Specific DNA sequencing efforts certainly have yielded fruit. Venter points out that finding a gene that adds only 1-3% to the likelihood of getting some disease is of no clinical value: also true. Keiper takes this further:
For better or for worse, our limited genomic knowledge is already influencing people's decisions about important matters. Some women who learn from DNA tests that they have a genetic susceptibility to breast cancer are electing to undergo mastectomies even though they don’t yet have, and might never develop, the disease.

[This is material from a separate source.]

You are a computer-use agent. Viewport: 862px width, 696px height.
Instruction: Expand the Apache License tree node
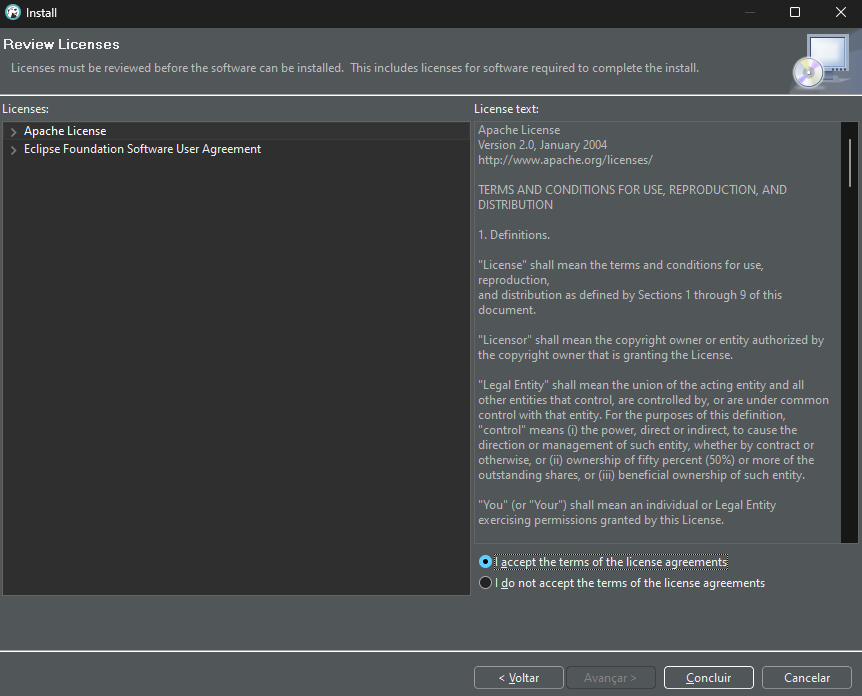click(14, 131)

It's not clear Keiper is applying Venter's numbers to his own conclusions, but if so he's trying to take his argument a bridge too far. The BRCA mutations that have been shown to correlate highly with breast cancer change a woman's likelihood from a baseline of about 6-8% by age 70, to a hefty 85%. That is, if you have the BRCA mutation, you have an 85% chance (better than 5 in 6) of getting breast cancer by age 70. That's a huge result, and it's not surprising that some women found to have the mutation would choose to circumvent the disease by having double mastectomies.
Before women reading this rush off to get genetic testing, I should point out that the BRCA mutation is quite rare - well under 1% of the population - and only a small percentage of breast cancer cases involve it. So in that sense, its clinical value may be small since the test is relatively expensive. But wouldn't a cheap BRCA test be of enormous value to, say, a woman of 30 who was considering starting a family?
The larger point Venter and Keiper make is quite right: the HGP was overhyped. But they go a bit too far to deflate the hype. It did have some value.